On 03-09-16 18:17, Thomas Beale wrote:

Bert,

doing most of what you want should come in AQL, e.g. the following in a WHERE clause is already possible.

SELECT
e/ehr_status/subject/external_ref/id/value, diagnosis/data/items[at0002.1]/value
FROM
    EHR e
        CONTAINS Composition c[openEHR-EHR-COMPOSITION.problem_list.v1]
CONTAINS Evaluation diagnosis[openEHR-EHR-EVALUATION.problem-diagnosis.v1]
WHERE
    c/name/value='Current Problems'
AND diagnosis/data/items[at0002.1]/value/defining_code *matches* { http://snomed.info/id/42570301000090487|cancer Dx refset|}

That is a very OpenEHRish way to do it, is comparing the code.

But what if you also want to find the subtypes, lungcancer (30 sub-types), etc, if you want to know about SNOMED attributes. For that purpose is the Expression Constraint language, and you need to query the terminology to know what you need to compare your data with.
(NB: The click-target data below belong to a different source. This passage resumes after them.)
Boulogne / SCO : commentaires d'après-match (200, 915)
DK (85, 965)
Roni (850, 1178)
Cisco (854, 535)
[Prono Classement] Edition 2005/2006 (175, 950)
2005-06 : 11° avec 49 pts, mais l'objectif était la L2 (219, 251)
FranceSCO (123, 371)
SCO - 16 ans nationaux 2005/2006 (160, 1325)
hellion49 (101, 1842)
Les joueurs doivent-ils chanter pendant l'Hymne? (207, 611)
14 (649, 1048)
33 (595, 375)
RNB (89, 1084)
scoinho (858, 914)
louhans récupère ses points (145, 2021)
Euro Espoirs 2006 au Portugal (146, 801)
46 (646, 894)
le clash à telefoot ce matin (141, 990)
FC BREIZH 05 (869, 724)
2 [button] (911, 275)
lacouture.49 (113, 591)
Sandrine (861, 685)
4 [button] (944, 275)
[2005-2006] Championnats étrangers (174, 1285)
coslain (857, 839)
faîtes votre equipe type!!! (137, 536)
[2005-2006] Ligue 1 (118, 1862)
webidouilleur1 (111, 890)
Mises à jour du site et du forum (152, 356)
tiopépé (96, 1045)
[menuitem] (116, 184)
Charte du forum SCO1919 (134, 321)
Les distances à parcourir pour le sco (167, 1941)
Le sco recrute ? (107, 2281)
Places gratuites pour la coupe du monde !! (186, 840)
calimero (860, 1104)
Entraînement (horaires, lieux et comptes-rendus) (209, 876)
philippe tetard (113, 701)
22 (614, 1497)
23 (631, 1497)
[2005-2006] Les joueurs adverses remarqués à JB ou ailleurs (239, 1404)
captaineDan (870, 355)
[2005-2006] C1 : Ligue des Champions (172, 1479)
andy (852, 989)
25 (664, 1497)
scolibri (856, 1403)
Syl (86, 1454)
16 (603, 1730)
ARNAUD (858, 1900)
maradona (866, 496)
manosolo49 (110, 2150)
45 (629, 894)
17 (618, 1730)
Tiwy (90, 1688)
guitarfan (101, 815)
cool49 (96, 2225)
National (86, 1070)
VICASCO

The best way to do it is not invent another way to do it, but embed that language.
http://doc.ihtsdo.org/download/doc_ExpressionConstraintLanguageSpecificationAndGuide_Current-en-US_INT_20150820.pdf
When that is done well, you have the full power in one move.

One interesting question is whether 'inline' refset definitions would be allowed, e.g. using the SNOMED constraint grammar. We probably should add this to AQL as a plug-in syntax, since IHTSDO standardised it <http://doc.ihtsdo.org/download/doc_ExpressionConstraintLanguageSpecificationAndGuide_Current-en-US_INT_20150820.pdf>. What the solution is for ICDx I don't know.

I don know either.

There is more then just a plugin which does some separate work. Because the ECL also works on subtypes and attributes, and the attributes are not available. AQL must deliver them to the SNOMED engine, because they are on another path. There is code infrastructure needed.

For example: Find systolics higher then 165, in the archetype the type of the measurement can be in another element then the value of the measurement. This mapping between SNOEMD attributes and where they are in the archetypes must be done in some elegant way.

The main thing to understand is that if a SNOMED or ICD code for say leukaemia is found in EHR data, the code alone doesn't tell you the epistemic status, i.e. the kind of statement being made - i.e. current diagnosis, no risk of, risk of, fear of ... etc. Querying properly means understanding where in the data you are looking, and the archetypes help with that.

That will be one of the added values of archetypes.